Su misión consistía en contar a Lobo lo que Uri y Viana habían visto en el corazón del Gran Bosque. La joven se había ahorrado algunos detalles como, por ejemplo, la descripción de las criaturas que habían encontrado allí o el hecho de que los árboles parecieran tener vida propia. Pero sí le había explicado a Airic, con pelos y señales, que los bárbaros estaban extrayendo la savia de unos árboles de propiedades extraordinarias. Le había entregado también la cantimplora en la que había recogido la savia mágica para que se la entregara a Lobo, como prueba de que lo que decía era verdad.
Y también debía hablarle de lo que Uri y Viana pretendían hacer en Normont.
Porque, en efecto, ambos iban a viajar hasta la capital del reino. Allí buscarían el lugar donde Harak almacenaba los barriles de savia que sacaba del bosque y los destruirían. Viana estaba segura de que los guardaban en algún lugar del castillo; por esta razón, Harak tenía tanto interés en reunir a sus tropas allí antes de iniciar la conquista de los reinos del sur. La joven aún no había decidido cómo se la arreglarían para cruzar la ciudad sin llamar la atención, infiltrarse en el castillo, localizar la provisión de savia y privar a Harak de ella (¿Incendiando los barriles?, ¿vaciándolos todos en el foso del castillo?), pero se dijo a sí misma que tenía tiempo por delante para decidirlo.
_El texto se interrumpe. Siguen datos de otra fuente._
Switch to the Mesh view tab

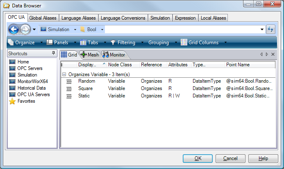89,54

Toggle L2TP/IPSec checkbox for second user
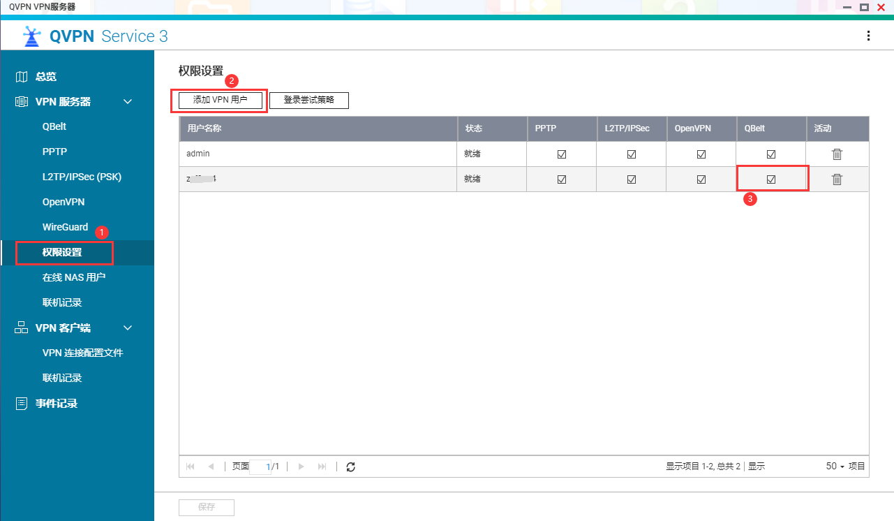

Sin embargo, tanto a Dorea como a Airic les hizo creer que tenía un buen plan y, además, contaba con que Lobo enviaría refuerzos cuando conociera la situación. Ahora lo más importante ya no era enfrentarse a los bárbaros en el Piedrafría para impedir que invadieran los reinos del sur, sino asediar Normont para acabar con la fuente de la imbatibilidad de Harak, y evitar así que el resto de los bárbaros fueran también invencibles.
Cuando, tras despedirse de Dorea, se pusieron en camino, Viana confesó a Uri que no tenía ni la más remota idea de cómo llevar a cabo su plan. Pero a él no pareció importarle. Con lealtad inquebrantable, la siguió hasta que dejaron atrás la última fila de árboles.
Allí, sin embargo, se detuvo un momento a contemplar el paisaje, asombrado. Viana comprendió que Uri jamás había salido del bosque, y que los campos y llanuras de Nortia le resultaban extraños. El hecho de que no hubiera árboles por todas partes, de poder ver el horizonte, de no tener una cúpula de hojas sobre su cabeza… todas esas sensaciones eran nuevas para él. Viana se preguntó si hacía bien pidiéndole que la acompañara. Probablemente, lo más seguro para él fuera quedarse en el bosque. Además, y a pesar de que ya no tenía el pelo del color del trigo joven, su aspecto seguía llamando mucho la atención. Le planteó aquella disyuntiva, pero Uri fue categórico: no pensaba separarse de Viana ni un solo momento.